_Task statement_.
Reproduce, exactly as they appear, the line containing "Where should I click to: Click the progress" and every line after it, ending with the last line of the records.

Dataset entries
——————

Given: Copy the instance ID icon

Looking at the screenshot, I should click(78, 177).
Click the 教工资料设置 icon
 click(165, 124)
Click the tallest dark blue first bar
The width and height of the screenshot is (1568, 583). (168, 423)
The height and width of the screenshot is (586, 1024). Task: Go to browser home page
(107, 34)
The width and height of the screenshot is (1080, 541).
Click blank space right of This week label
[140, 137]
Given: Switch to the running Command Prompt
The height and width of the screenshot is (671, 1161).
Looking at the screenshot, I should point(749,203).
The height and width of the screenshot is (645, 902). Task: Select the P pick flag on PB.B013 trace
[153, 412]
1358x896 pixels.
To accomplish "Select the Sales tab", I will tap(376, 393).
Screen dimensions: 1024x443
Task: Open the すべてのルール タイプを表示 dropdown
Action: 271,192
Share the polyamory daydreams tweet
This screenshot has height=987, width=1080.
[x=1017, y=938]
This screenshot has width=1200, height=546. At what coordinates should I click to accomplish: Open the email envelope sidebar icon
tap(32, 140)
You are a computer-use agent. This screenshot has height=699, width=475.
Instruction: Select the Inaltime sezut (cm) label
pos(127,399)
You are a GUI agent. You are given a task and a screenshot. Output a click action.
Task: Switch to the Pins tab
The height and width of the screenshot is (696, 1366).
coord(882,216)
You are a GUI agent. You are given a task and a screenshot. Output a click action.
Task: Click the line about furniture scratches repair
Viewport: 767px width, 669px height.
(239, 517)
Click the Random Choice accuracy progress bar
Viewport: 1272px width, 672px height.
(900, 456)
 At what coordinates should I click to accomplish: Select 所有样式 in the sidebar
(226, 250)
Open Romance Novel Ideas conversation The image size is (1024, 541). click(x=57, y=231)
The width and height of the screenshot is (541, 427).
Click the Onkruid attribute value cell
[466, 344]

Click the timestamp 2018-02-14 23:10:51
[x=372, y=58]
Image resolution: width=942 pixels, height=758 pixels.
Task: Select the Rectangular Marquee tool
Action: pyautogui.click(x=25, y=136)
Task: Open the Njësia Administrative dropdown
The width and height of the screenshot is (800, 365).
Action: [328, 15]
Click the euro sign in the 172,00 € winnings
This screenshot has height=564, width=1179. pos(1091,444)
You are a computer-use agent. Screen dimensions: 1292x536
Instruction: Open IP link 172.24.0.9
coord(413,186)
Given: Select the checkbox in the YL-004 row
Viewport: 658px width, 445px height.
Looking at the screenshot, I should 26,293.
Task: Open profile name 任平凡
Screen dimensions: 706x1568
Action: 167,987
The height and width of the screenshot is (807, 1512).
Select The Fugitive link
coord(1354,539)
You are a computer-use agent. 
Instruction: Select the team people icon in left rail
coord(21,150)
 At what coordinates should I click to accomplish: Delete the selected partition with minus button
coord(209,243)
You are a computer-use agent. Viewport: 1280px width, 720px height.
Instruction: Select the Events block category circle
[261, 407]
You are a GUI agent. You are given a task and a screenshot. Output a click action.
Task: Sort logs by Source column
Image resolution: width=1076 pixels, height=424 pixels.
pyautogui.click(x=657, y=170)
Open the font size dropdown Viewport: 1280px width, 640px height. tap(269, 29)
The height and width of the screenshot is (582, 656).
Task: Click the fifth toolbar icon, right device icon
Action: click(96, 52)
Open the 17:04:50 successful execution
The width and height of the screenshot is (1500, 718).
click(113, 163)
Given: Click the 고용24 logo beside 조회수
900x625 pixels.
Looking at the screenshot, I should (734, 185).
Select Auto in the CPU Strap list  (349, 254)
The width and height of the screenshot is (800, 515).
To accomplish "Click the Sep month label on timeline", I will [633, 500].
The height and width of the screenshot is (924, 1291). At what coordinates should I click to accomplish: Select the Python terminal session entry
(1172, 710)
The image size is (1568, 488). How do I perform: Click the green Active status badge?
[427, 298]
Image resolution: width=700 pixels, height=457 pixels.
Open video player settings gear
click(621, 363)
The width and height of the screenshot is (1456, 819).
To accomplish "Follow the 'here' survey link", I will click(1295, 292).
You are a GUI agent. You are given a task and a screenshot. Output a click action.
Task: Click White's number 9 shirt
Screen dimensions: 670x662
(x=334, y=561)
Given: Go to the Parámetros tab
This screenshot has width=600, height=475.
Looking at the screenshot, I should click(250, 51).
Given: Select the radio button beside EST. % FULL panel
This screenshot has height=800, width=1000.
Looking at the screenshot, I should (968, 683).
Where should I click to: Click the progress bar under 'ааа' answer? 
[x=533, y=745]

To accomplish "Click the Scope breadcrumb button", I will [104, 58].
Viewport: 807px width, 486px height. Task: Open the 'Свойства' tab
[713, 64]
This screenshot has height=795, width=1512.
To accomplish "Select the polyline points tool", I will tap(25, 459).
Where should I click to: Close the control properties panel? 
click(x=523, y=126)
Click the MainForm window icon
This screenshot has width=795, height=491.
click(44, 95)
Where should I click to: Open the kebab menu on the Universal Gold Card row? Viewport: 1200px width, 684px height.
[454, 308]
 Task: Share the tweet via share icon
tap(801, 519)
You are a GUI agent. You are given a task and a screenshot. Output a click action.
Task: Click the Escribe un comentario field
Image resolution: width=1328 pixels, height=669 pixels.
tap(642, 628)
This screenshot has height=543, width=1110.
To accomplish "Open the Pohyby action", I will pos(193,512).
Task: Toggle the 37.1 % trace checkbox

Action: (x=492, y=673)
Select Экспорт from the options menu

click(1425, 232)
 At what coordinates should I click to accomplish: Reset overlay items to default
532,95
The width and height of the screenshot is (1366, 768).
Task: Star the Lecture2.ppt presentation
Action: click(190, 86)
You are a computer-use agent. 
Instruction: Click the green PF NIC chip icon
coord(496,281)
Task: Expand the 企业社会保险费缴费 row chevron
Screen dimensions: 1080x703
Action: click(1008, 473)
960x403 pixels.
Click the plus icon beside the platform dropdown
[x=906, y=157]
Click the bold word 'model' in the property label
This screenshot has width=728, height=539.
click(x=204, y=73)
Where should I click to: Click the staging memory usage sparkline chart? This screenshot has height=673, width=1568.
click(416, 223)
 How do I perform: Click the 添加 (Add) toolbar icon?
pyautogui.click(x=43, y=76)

——————

_Response area_.
Where should I click to: Click the progress bar under 'ааа' answer? 
[x=533, y=745]

To accomplish "Click the Scope breadcrumb button", I will [104, 58].
Viewport: 807px width, 486px height. Task: Open the 'Свойства' tab
[713, 64]
This screenshot has height=795, width=1512.
To accomplish "Select the polyline points tool", I will tap(25, 459).
Where should I click to: Close the control properties panel? 
click(x=523, y=126)
Click the MainForm window icon
This screenshot has width=795, height=491.
click(44, 95)
Where should I click to: Open the kebab menu on the Universal Gold Card row? Viewport: 1200px width, 684px height.
[454, 308]
 Task: Share the tweet via share icon
tap(801, 519)
You are a GUI agent. You are given a task and a screenshot. Output a click action.
Task: Click the Escribe un comentario field
Image resolution: width=1328 pixels, height=669 pixels.
tap(642, 628)
This screenshot has height=543, width=1110.
To accomplish "Open the Pohyby action", I will pos(193,512).
Task: Toggle the 37.1 % trace checkbox

Action: (x=492, y=673)
Select Экспорт from the options menu

click(1425, 232)
 At what coordinates should I click to accomplish: Reset overlay items to default
532,95
The width and height of the screenshot is (1366, 768).
Task: Star the Lecture2.ppt presentation
Action: click(190, 86)
You are a computer-use agent. 
Instruction: Click the green PF NIC chip icon
coord(496,281)
Task: Expand the 企业社会保险费缴费 row chevron
Screen dimensions: 1080x703
Action: click(1008, 473)
960x403 pixels.
Click the plus icon beside the platform dropdown
[x=906, y=157]
Click the bold word 'model' in the property label
This screenshot has width=728, height=539.
click(x=204, y=73)
Where should I click to: Click the staging memory usage sparkline chart? This screenshot has height=673, width=1568.
click(416, 223)
 How do I perform: Click the 添加 (Add) toolbar icon?
pyautogui.click(x=43, y=76)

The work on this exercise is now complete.